İslâmiyetin Hayata Bakışı

By | 6 Nisan 2015

islamiyetin-hayata-bakisiİnsan dünyaya imtihan için gönderilir. İnsanın hayatı bir imtihandan ibarettir. Bu çok önemli husus, Kur’ârîda çok net bir şekilde ifade edilmiştir; “Hanginizin daha güzel iş ortaya koyacağını denemek için, ölümü ve hayatı yaratan O’dur. O azîzdir, gafurdur (üstün kudret sahibidir, affı ve mağfireti boldur). (Mülk, 67/2) Dünya daimî kalınacak bir yer olmayıp, bir misafirhanedir. İnsan bir müddet burada kalacak sonra ebedî yurduna gidecektir. Dünya âhiretin kazanıldığı yerdir. İnsan burada Allah’ın kendisine lütfettiği maddî-manevî değerlerle imtihan olunmaktadır. Şöyle ki, insanın ömrü bir sermayedir. Vücudu, aklı, sahip olduğu imkânlar hepsi birer sermayedir. Allah, insana lütfettiği bu nimetleri cennet karşılığında kendisine tekrar satılmasını teklif etmektedir; “Allah, karşılık olarak cenneti verip müminlerden canlarını ve mallarını satın almıştır.” (Tevbe, 9/111) Allah’ın engin şefkat ve merhametini şöyle bir düşünelim. İnsana lütfettiği canını, malını, ömrünü, hayatını tekrar insandan cennet mukabili satın almak istiyor. Zaten veren Allah değil mi? İnsan, hayatını Allah’ın hoşnut olacağı bir şekilde değerlendirirse bu dünyada da ötede de saadeti kazanabilir. Şöyle ki, başta iman, Cenab-ı Allah’ın insana en büyük ihsanıdır. İman, cennetin çekirdeği gibidir. İmanlı ve sürekli Allah ile irtibat halinde olan bir hayat, gerçek huzur ve mutluluk kaynağıdır.

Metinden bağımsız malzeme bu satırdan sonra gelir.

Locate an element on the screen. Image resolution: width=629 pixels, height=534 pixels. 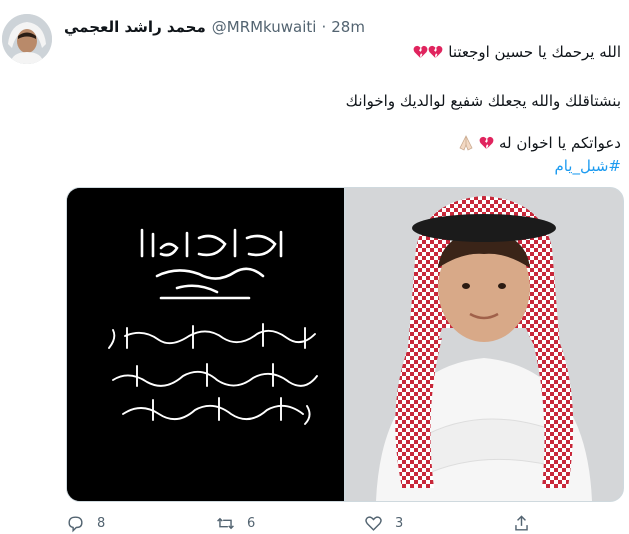
avatar-image is located at coordinates (27, 39).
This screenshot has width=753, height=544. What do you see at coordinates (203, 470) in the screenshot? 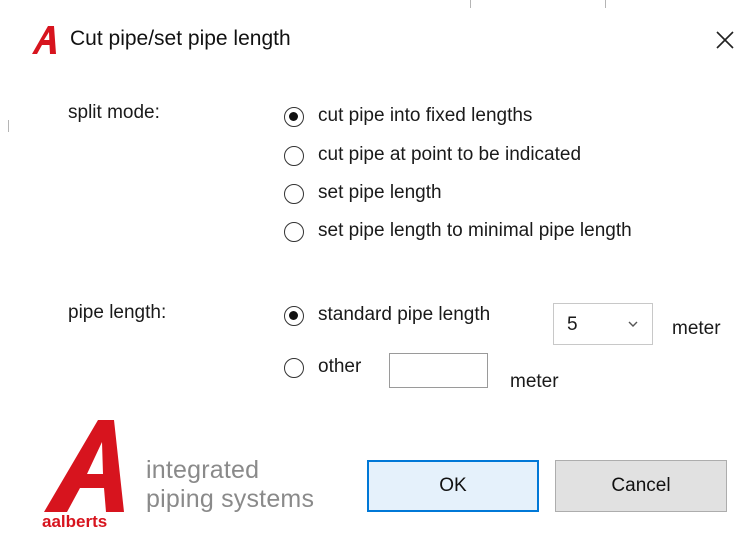
I see `tagline-line-1: integrated` at bounding box center [203, 470].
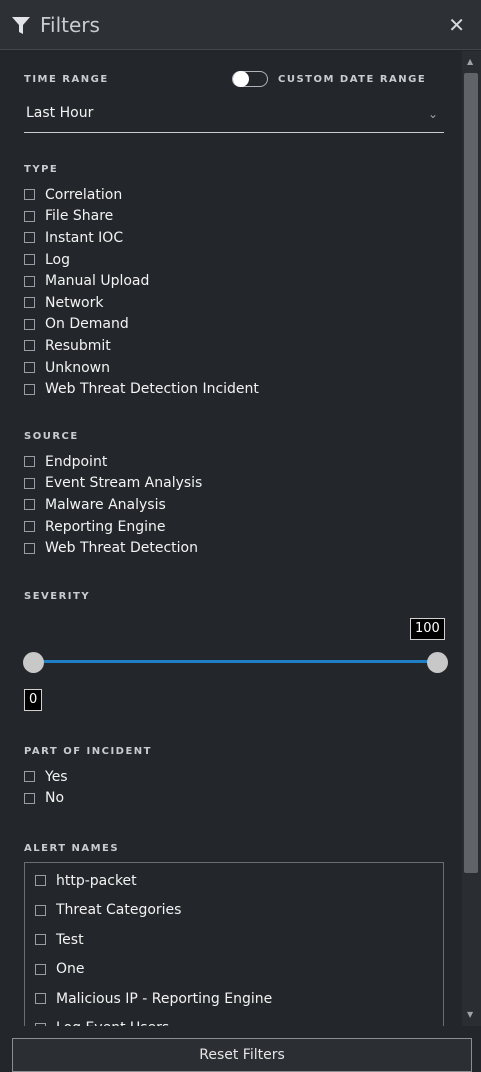 The height and width of the screenshot is (1072, 481). Describe the element at coordinates (124, 484) in the screenshot. I see `source-item-label: Event Stream Analysis` at that location.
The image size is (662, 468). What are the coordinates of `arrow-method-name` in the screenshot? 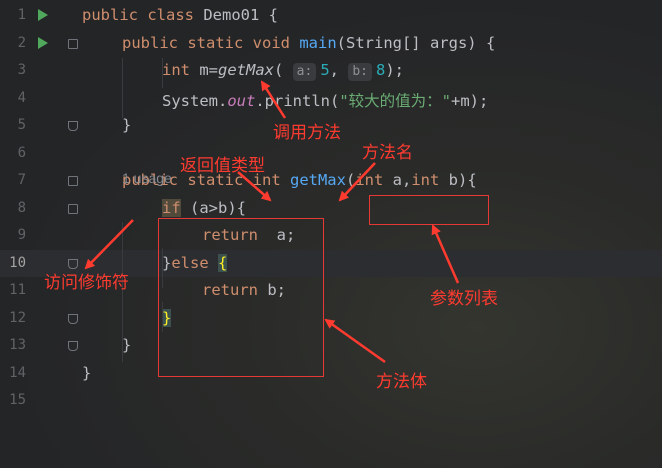 It's located at (357, 182).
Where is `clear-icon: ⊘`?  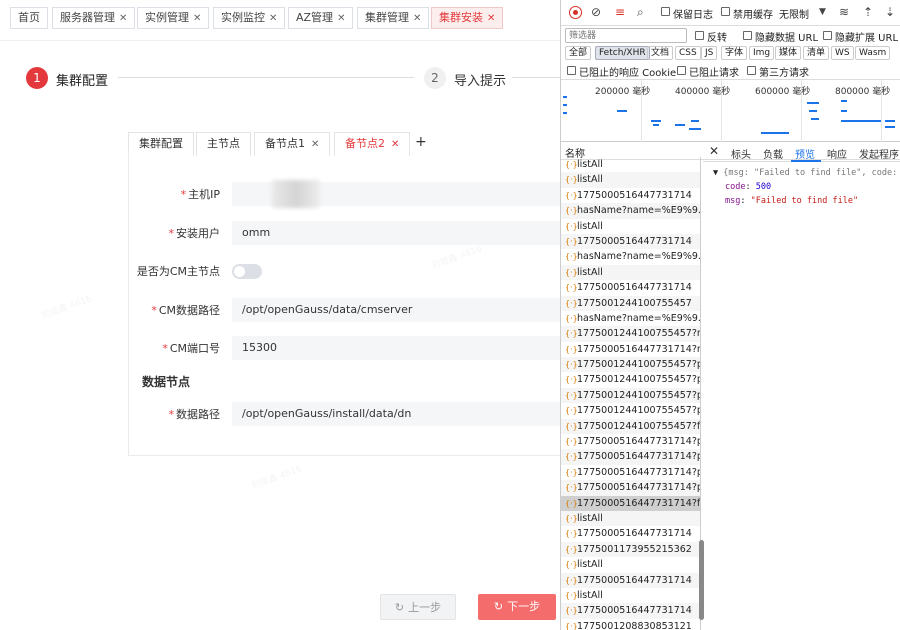
clear-icon: ⊘ is located at coordinates (596, 12).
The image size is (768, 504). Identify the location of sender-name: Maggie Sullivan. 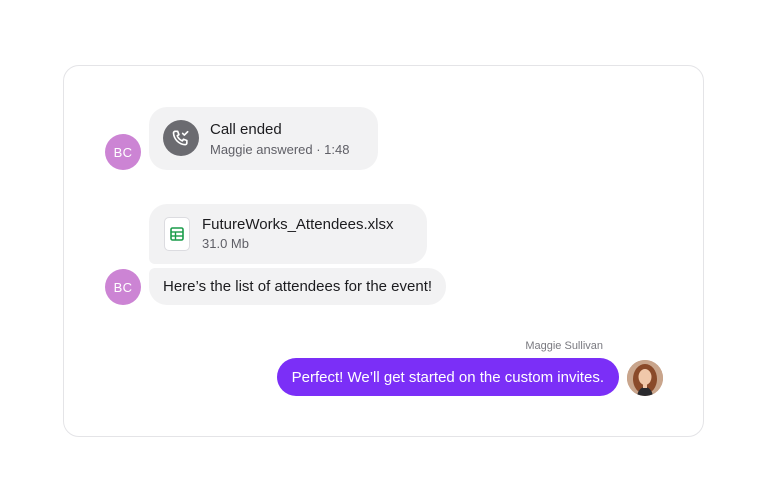
(564, 346).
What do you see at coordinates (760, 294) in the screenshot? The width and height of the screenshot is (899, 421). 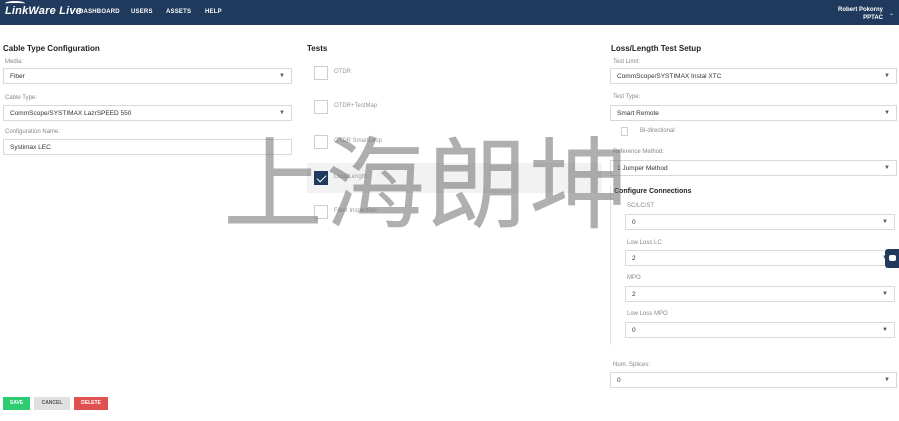 I see `mpo-select: 2 ▼` at bounding box center [760, 294].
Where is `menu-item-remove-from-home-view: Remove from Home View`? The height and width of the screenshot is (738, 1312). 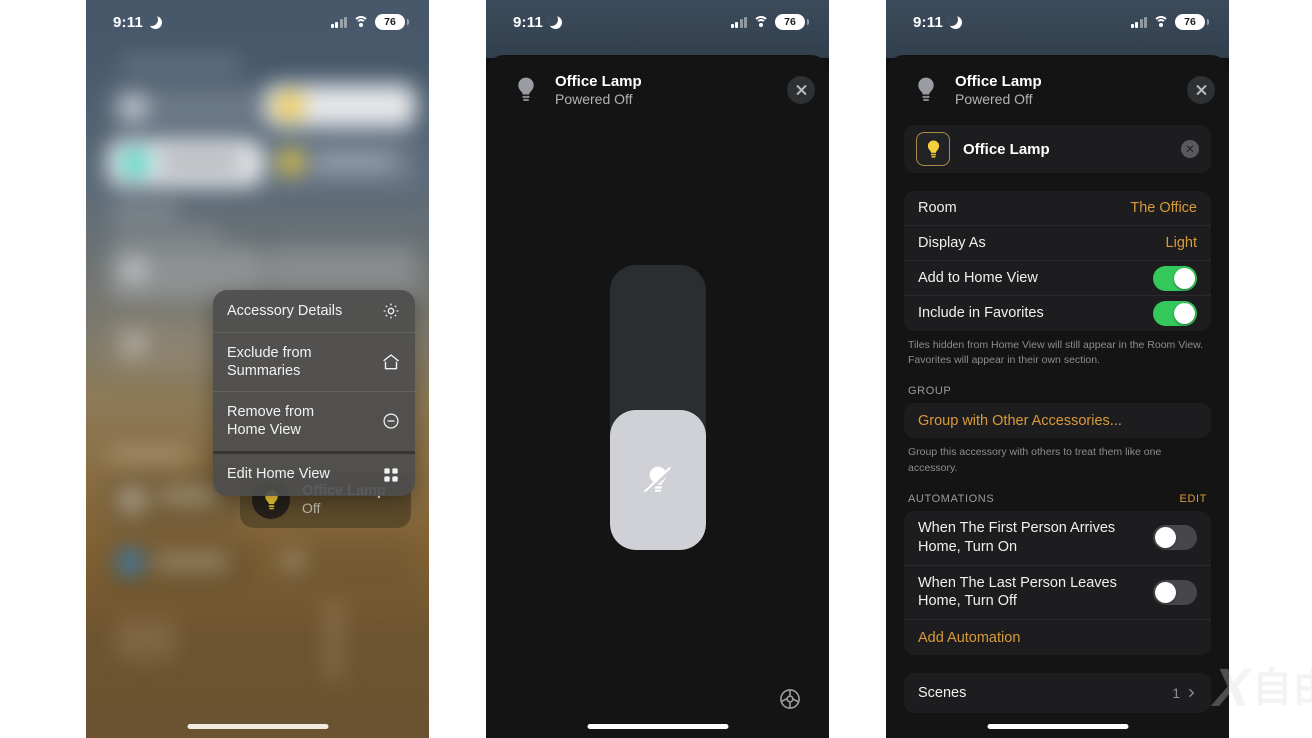
menu-item-remove-from-home-view: Remove from Home View is located at coordinates (314, 423).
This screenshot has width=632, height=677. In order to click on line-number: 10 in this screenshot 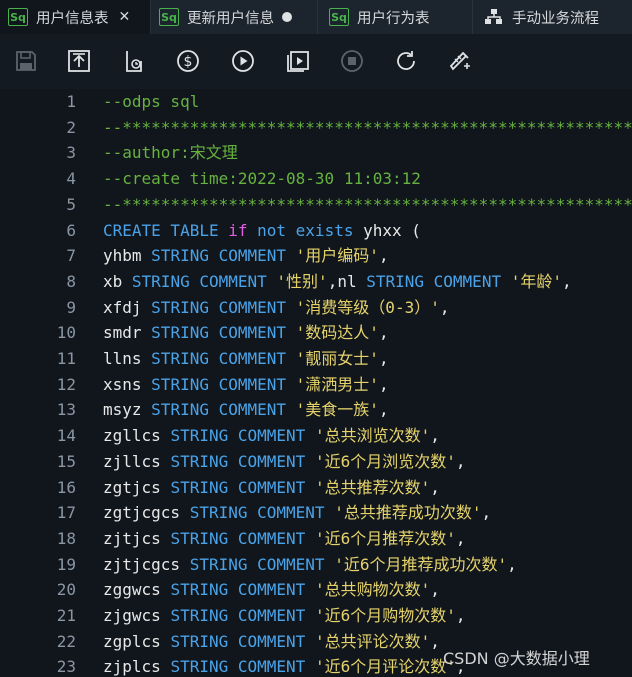, I will do `click(66, 333)`.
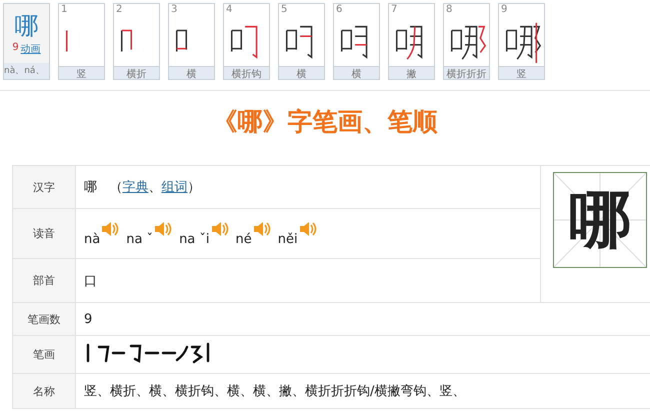 The height and width of the screenshot is (411, 650). I want to click on field-value: 竖、横折、横、横折钩、横、横、撇、横折折折钩/横撇弯钩、竖、, so click(275, 392).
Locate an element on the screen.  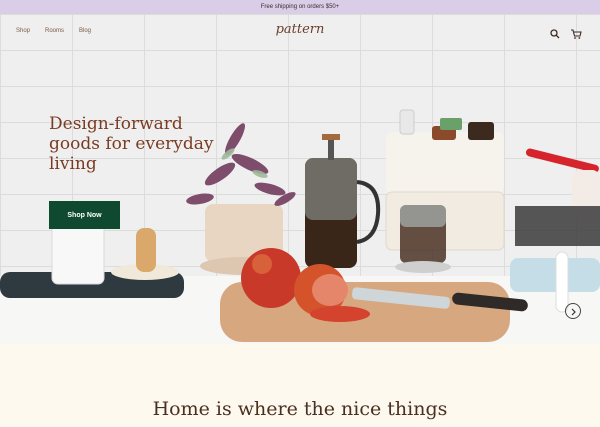
main-nav: Shop Rooms Blog pattern is located at coordinates (300, 32).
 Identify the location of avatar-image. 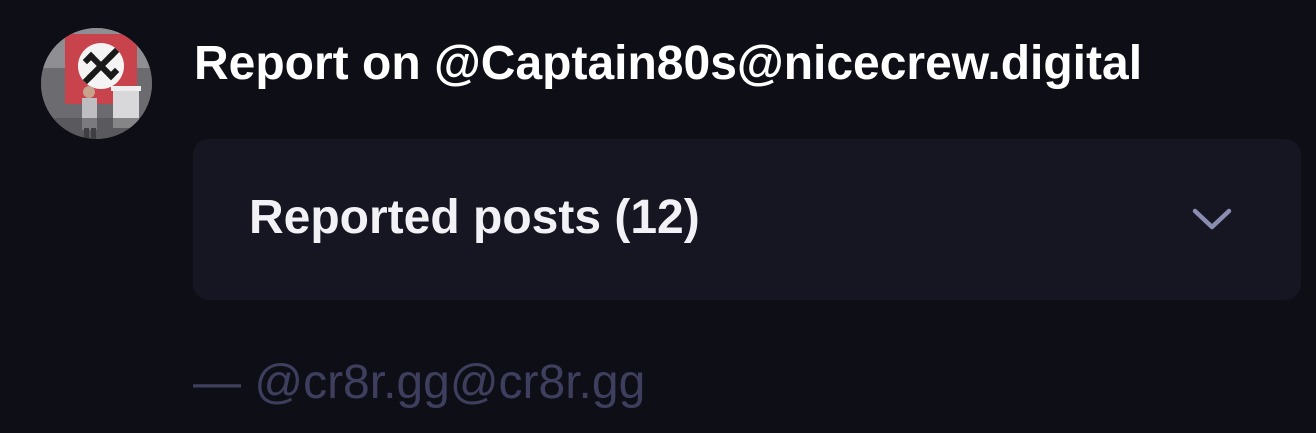
(96, 84).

İnsan, Allah’ın emrettiği şekilde ibadet ederek, haramlardan korunarak vücut sermayesini kârlı bir ticarette kullanmış olur. Malının, gelirinin zekât ve sadakasını vererek bu kârlı ticareti yapmış olur. Hâsılı insan, Allah’ın kendisine bahşettiği her nimeti Allah’ın rızasını kazanabilme hedefiyle değerlendirirse kazanır. İnsanı Allah’ın hoşnutluğuna götüren de İslâm’dır.